Overview
Processing and production use largely the same codebase, with a few exceptions for processing or production specific scripts and modules. The system uses Ganga for submission of jobs, CouchDB for databasing, and python for the majority of the codebase.
A passing understanding of how a couch database works will make design choices more clear and debugging less painful. A couch database in the most general sense maps keys to values. At the simplest level the database is a collection of documents. The keys are arbitrary (but unique), and the associated documents are JSON objects (analogous to a Python dictionaries). Views can be generated by functions which create zero or more (KEY,VALUE) pairs per document and - with an appropriately chosen key - may be used in queries to retrieve the originating document by key or key range. For more details on the inner workings of CouchDB see the documentation. The views for the production and processing databases are the same and can be found under the database folder in the data-flow repository. The details of the database will be glossed over in the following description.
Requested jobs are stored as documents in the couch database. A single job document exists for each unique (RUN,MODULE) tuple and contains each pass for that (RUN,MODULE). A pass for a job may contain one or more sub jobs depending on whether subfiles are submitted separately to the queue or not.
One or more clients is able to access the database, select a subset of jobs (typically by the job priority, see queue types available in offline_processing.py
) and, assuming some prerequisite conditions are met, run the job. The particular module types define the prerequisite conditions to be checked. For production modules there are few/no prerequisites, but for processing e.g. the input data is confirmed to exist prior to launching the job.
Output data is then archived (e.g. to Grid storage or to a database depending on output type) and catalogued in the same database. There exists a unique data document for each type of data for pass that is run; subjobs/subfiles for the same data type and pass are aggregated into a single document. Types of data include RAT full datastructure files (ratds), RAT root ntuples (ntuple), and variations on these.
To submit jobs at a particular site the gasp_client
must be configured and run. The gasp_client
should only be submitting jobs at one site at a time per database, otherwise (unlikely) jobs may get submitted at more than one site or (more likely) job submission will be very inefficient due to document update collisions. Production and processing are in separate databases, meaning no synchronization is required between them. Processing is generally run at only one site since it requires less CPU time relative to production which is run at many sites.
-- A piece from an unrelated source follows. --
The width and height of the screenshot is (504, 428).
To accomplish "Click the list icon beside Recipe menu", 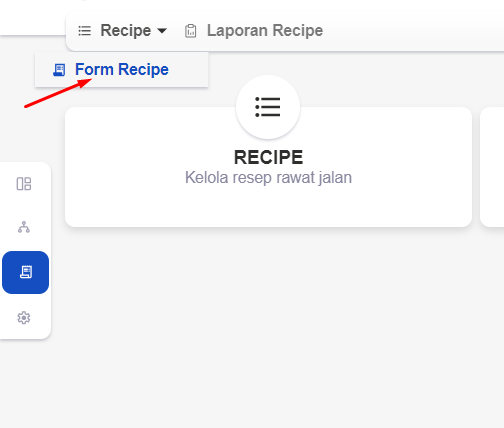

This requires a synchronization scheme for production sites to make sure the gasp_client
is only submitting at one place. One option is to run cron jobs at non-overlapping times at each site. However, this does not protect against the client running for longer than expected among other drawbacks. A better option is the enqueue_command
script which uses CouchDB to create a robust and exclusive lock, making sure only once site is running at a time. This script may invoke gasp_client as frequently as desired (i.e. in a loop) at each site, but will only run once no other active site is running. See the section on enqueue_command.py
for an example script to run gasp_client
in this way.